Entre as figuras flagradas nesses regabofes, estão a deputada estadual republicana Kathy Crawford, o xerife do condado de Oakland, Mike Bouchard, e o deputado estadual republicano de Milford, Matt Maddock.

Maddock é fundador da Coalizão Conservadora do Michigan, que financiou as aglomerações de gente empunhando armas de grosso calibre, adeptas do contágio de rebanho. Note-se que Michigan chegou a ser o terceiro pior Estado em matéria de infectados e mortos do coronavírus. Já sua esposa, Meshawn, atua no conselho consultivo da campanha de Trump em Michigan e é líder da organização “Mulheres por Trump”.

ENTRELAÇAMENTO

Segundo uma denúncia de 2017 da revista Rolling Stone, a AXCOP “compartilha a gestão e os membros do conselho com os ‘Oath Keepers’” – esta, outra alentada organização paramilitar norte-americana.

A Associação de Xerifes tem ainda um diretor operacional, Sam Bushman, que é apresentador de um programa de rádio de extrema direita que atende pelo nome de ‘Mesa Redonda da Liberdade’. Nos meses anteriores à eleição de 2016, Bushman entrevistou dois filhos de Trump, Donald Jr e Eric, o faz-tudo Roger Stone, o ex-diretor da CIA James Woosley e, claro, o “Xerife do Ano” Clarke.

O programa de Bushman também distribui um programa do negacionista do Holocausto, o neonazista norte-americano James Edwards. O programa de Edwards é exibido no Stormfront, um site abertamente nazista.

Os ‘Wolverine Watchen” não são a única milícia merecedora dos acenos trumpistas. A convocação de Trump aos ‘Proud Boys’ para que “recuassem e ficassem de prontidão”, feita durante o tumultuado primeiro debate com Biden, chamou novamente a atenção sobre a deferência de Trump para com essa escória. Há ainda os ‘Patriotas Que Rezam’ e muitos outros.
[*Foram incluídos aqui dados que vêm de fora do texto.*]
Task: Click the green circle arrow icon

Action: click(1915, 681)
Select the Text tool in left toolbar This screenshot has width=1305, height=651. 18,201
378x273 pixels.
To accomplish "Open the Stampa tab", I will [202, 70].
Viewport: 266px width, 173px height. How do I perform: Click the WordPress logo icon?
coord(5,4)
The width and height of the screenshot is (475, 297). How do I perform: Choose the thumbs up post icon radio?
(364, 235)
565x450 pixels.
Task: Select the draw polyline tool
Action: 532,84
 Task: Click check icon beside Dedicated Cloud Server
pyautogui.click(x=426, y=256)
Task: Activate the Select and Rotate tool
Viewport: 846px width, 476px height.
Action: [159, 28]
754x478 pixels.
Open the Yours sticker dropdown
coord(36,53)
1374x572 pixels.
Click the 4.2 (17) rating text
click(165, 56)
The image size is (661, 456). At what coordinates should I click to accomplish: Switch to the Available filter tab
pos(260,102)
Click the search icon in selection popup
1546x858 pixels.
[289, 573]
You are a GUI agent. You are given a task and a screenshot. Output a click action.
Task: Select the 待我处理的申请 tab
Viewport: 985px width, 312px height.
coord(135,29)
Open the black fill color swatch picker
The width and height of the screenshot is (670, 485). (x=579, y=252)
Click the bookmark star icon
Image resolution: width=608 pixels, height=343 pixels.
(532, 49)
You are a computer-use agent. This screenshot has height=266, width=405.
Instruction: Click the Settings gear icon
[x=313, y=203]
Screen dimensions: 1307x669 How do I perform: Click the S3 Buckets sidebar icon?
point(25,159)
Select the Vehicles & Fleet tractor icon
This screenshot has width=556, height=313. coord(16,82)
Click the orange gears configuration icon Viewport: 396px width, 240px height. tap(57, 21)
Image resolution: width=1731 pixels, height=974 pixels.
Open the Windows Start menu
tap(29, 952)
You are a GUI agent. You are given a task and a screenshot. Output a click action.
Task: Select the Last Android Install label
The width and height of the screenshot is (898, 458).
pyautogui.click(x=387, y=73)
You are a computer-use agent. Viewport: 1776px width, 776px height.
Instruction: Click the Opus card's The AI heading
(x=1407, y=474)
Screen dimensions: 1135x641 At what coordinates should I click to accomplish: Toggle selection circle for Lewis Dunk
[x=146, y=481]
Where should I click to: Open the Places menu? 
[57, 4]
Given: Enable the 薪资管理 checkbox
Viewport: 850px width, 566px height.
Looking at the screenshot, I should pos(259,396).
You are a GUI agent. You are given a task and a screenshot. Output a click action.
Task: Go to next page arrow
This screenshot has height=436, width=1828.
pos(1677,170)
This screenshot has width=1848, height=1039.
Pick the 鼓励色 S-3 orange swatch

A mídia tem denunciado que Roger Stone – a quem Trump perdoou em julho – tem se dedicado a estreitar os laços com os Proud Boys e com o delirante QAnon, cujos integrantes acham que o presidente bilionário chefia uma cruzada contra uma seita satânica de pedófilos, que agem em conluio com os democratas e com Hollywood.
São “gente boa” e que “gostam de mim”, já disse Trump a repórteres. Foi ele também que asseverou haver “gente boa” dos dois lados, quando em 2017 manifestantes nazistas em Charllotesville atropelaram e mataram uma manifestante antifascista.

Em outra frente, a da fraude, na Califórnia o Partido Republicano acintosamente instalou caixas falsas de coleta de votos pelo correio e diz que vai “manter o programa”, apesar de advertido de que se trata de violação da lei estadual – além de ser uma tentativa de ludibriar eleitores incautos.

Não apenas as caixas instaladas pelos republicanos não foram estabelecidas por nenhuma autoridade, como há denúncias de caixas piratas fraudulentamente rotuladas como “oficiais”.

Em uma coletiva de imprensa conjunta com o procurador-geral Xavier Becerra (D), o secretário de Estado da Califórnia, Alex Padilla afirmou que as únicas urnas legais são aquelas operadas por funcionários eleitorais estaduais.

“Meu escritório está coordenando com as autoridades locais para lidar com os vários relatos de urnas não autorizadas. Os californianos só devem usar urnas oficiais que foram distribuídas e protegidas por seu escritório eleitoral do condado.”

É legal na Califórnia a coleta de votos, desde que os eleitores autorizem os coletores, que devem assinar cada envelope e registrar sua relação com o eleitor. Nessas urnas piratas não há uma pessoa identificada autorizada por cada eleitor para coletar os formulários.

Ainda de acordo com a lei estadual, uma “urna eleitoral por correio” é definida como “um receptáculo seguro estabelecido por um funcionário eleitoral de condado ou cidade e condado”.